Au commencement était la simplicité : lorsqu'on voulait acheter des denrées alimentaires, il suffisait d'aller directement chez un paysan. Les produits passaient d'une main à l'autre. La chaîne de distribution alimentaire s'est aujourd'hui considérablement ramifiée. Il serait difficile de faire le compte des intermédiaires, acheteurs, grossistes, sous-traitants ou conditionneurs avant que les aliments n'arrivent emballés dans les rayons d'un grand supermarché. De simple, l'écosystème est devenu complexe.


Encart : Le crowdfunding Le nombre potentiellement important de contributeurs présents sur les réseaux numériques peut être utilisé pour financer des projets divers. Même si individuellement les sommes versées sont petites, le nombre de versements permet de rassembler rapidement une somme importante. Cette stratégie a été récemment utilisée pour financer des enquêtes ou des entreprises journalistiques (http://www.jaimelinfo.fr/ - https://www.propublica.org/site/donate/ )

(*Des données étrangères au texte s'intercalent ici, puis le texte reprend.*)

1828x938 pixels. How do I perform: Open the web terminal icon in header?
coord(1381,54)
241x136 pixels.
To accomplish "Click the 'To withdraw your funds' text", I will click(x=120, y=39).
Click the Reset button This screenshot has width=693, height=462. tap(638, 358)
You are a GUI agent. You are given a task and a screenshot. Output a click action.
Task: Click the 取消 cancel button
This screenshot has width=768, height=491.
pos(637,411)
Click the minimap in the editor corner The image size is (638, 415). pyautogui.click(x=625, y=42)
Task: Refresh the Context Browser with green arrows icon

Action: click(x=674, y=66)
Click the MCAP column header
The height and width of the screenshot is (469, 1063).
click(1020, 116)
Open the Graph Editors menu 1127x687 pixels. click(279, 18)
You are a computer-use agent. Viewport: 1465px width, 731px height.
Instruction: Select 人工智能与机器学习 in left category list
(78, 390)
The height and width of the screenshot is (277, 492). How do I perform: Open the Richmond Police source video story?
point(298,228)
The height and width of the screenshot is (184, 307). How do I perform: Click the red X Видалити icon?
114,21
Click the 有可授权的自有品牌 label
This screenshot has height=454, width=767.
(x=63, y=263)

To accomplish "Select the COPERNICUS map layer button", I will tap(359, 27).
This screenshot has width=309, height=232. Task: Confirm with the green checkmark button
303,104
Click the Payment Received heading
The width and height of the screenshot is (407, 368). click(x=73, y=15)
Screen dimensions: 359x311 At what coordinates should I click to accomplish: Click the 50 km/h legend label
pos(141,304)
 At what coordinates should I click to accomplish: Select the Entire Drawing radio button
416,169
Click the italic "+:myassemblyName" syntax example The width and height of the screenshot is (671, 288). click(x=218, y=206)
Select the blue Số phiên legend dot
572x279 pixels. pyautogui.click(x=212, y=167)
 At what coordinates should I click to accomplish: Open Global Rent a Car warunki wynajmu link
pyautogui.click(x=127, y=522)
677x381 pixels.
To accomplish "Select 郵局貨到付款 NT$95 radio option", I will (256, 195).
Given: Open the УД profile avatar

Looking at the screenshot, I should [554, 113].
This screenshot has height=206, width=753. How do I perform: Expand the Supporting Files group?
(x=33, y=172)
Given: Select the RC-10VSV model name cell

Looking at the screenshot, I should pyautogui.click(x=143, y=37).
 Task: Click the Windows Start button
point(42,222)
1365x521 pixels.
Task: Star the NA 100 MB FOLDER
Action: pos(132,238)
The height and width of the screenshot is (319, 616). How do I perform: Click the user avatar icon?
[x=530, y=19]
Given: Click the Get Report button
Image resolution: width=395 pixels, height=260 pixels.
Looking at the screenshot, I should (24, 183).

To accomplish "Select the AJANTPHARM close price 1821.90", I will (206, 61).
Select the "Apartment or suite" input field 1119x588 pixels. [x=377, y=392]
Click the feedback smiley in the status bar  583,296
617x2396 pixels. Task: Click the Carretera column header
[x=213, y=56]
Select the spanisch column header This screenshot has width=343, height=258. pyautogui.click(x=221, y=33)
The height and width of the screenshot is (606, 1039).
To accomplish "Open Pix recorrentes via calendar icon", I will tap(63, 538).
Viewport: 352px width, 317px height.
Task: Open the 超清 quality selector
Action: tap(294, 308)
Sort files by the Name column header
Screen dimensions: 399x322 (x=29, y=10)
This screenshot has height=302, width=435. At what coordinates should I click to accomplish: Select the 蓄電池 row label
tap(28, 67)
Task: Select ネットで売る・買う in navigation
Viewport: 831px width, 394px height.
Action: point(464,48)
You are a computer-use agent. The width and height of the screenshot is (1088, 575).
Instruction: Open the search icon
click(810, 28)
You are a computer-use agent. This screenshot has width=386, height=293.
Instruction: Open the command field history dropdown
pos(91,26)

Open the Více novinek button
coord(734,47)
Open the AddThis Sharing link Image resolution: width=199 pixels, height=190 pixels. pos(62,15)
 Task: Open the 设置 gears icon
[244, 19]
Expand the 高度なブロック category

Encart crowdsourcing et action humanitaire : développer cet article http://www.infosud.org/spip.php?article8436

Encart : limites éthiques Phishing, fiabilité

La plus grande encyclopédie du monde, Wikipedia compte aujourd’hui 16 millions d’articles dans plus 270 langues. Avec plus de 300 millions de pages vues par mois, c’est l’un des sites web les plus consultés au monde. Il est aussi fiable que l’Encyclopeadia Britannica. Combien d’employés pour cet indéniable succès ? Une trentaine. Mais 100 000 contributeurs volontaires actifs. Linux, le système d’exploitation développé sur une base coopérative et volontaire coûterait aujourd’hui plus de 10 milliards de dollars s’il devait être développé selon des méthodes traditionnelles. Il est largement utilisé : du contrôle aérien aux systèmes téléphoniques en passant par des centrales nucléaires ou certaines voitures. Comment expliquer ces deux miracles économiques ? Quelles perspectives ouvrent-ils ?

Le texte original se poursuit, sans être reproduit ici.